Now back home receiving treatment once a month, Williams has a new direction.

“Being back home and seeing how some kids have used me as a role model, that’s the platform I have to use to give back,” Williams said.

“I have the knowledge and experience to help young people.”

Jesse Williams’ story is not done. After a stellar two years at Alabama and being on the cusp of becoming a starter for the Seattle Seahawks before being sidelined with knee issues, he was suddenly diagnosed with cancer and has been in a fight for his life ever since.

He may never make it back into the NFL, but Jesse Williams will continue to make an impact in the world, in some way or another.

The NCAA is looking at changing timing rules as a way to shorten games

According to Solomon, both the ACC and SEC have studied the possibility of timing games by NFL-style rules — which calls to keep the clock running after first downs — or by a new measure: re-starting the clock after the ready-for-play signal following incomplete passes. (The NCAA’s legislative calendar dictates 2017 for an off-year for rule changes unless in the case of player safety, so it’s likely any changes, if agreed upon, would not be enacted until 2018.)

Personally, I’d rather them just stop taking so many commercial breaks.

But, that won’t be the case, so any other efforts to shorten the game would also be helpful. I love football as much as the next guy, but the weekly 4-hour marathon that is a CBS broadcast of an Alabama game can really burn out even the most avid of fans by the end of it.

Another question it raises is how this kind of change would affect not just viewership times, but also play-style. Clemson probably wouldn’t have beaten Alabama had the game been played by those rules. That in itself is enough to raise some eyebrows about how the changes might affect the landscape.

YouTube may have just completely changed the college football economy

At an event in Los Angeles on Tuesday afternoon, YouTube may have just changed college football forever.

Okay, that statement may be getting ahead of things just a bit, but it’s not hard to see how we could get there.

The Internet’s official home for cat videos announced the creation of YouTubeTV, a streaming service includes nearly every channel on which college football is played — ABC, CBS, FOX, CBS, the ESPN family of networks, Fox Sports 1 and BTN. The best part for consumers? YouTube TV will cost only $35 a month, with personalization options for up to six members on each account.

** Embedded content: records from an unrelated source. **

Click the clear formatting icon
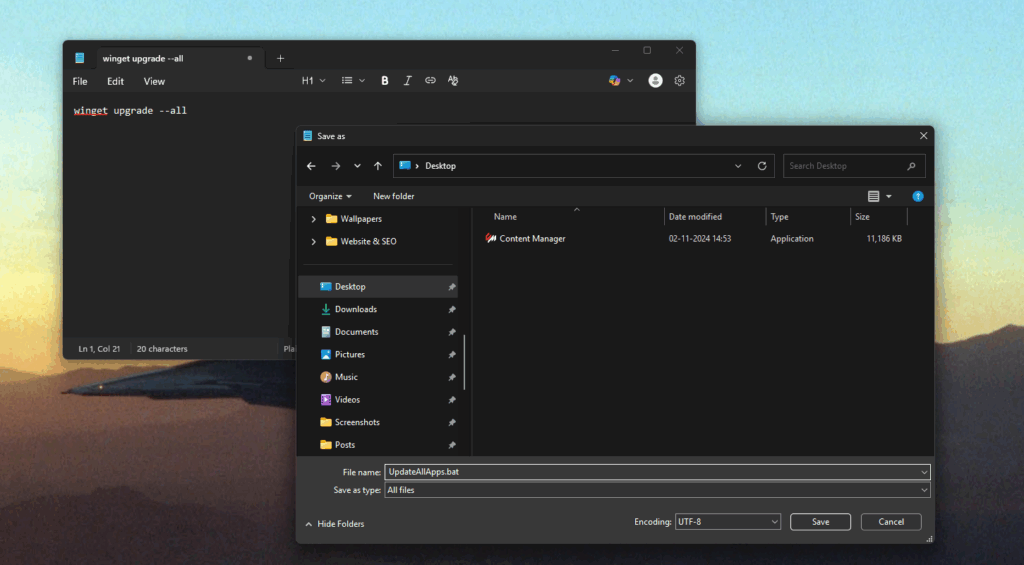 click(453, 81)
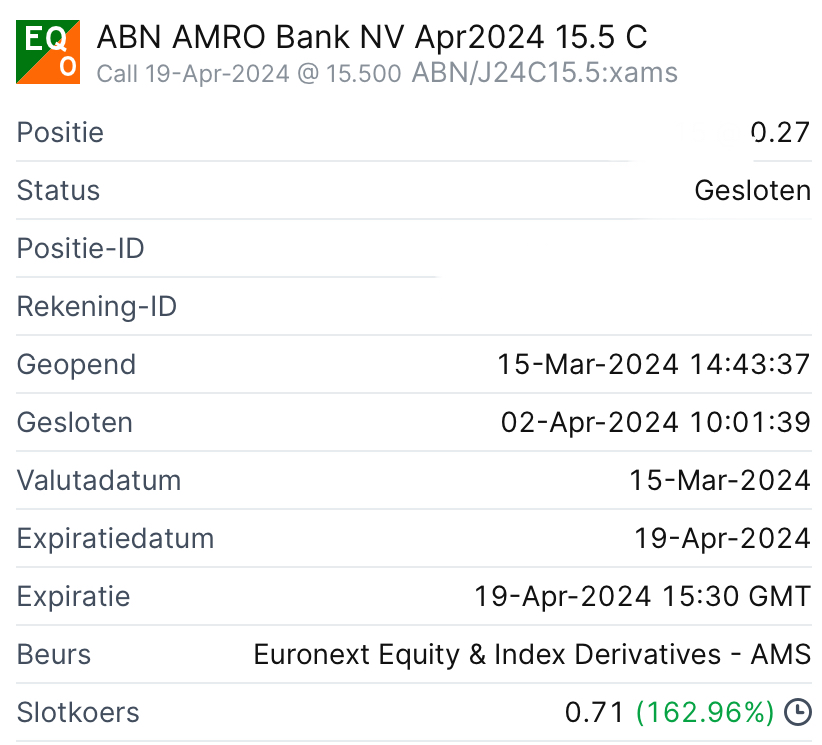Click the Slotkoers row label
Screen dimensions: 822x745
click(78, 713)
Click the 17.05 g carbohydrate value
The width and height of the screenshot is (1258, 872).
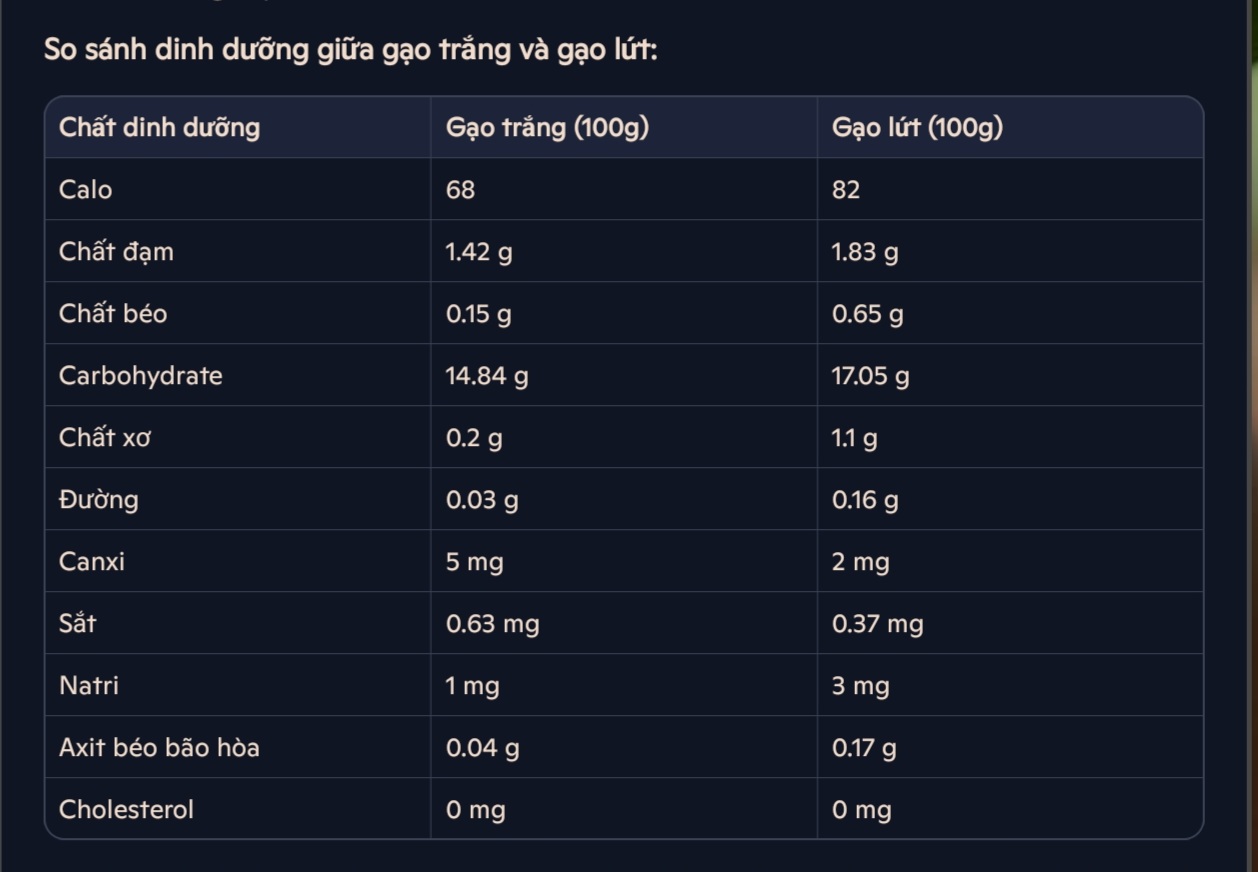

Meanwhile, YouTube just released a monumental idea. It’s pretty similar to what Sling TV is already doing, but a little more geared for sports fans, and with a bigger name brand behind it.

The bigger impact will be not just service that YouTube is offering in itself, but the fact that cable companies will finally start to have to fight some competition for sports fans. It may not be immediate, but I’d guess we’re going to start seeing some changes in sports-watching very soon.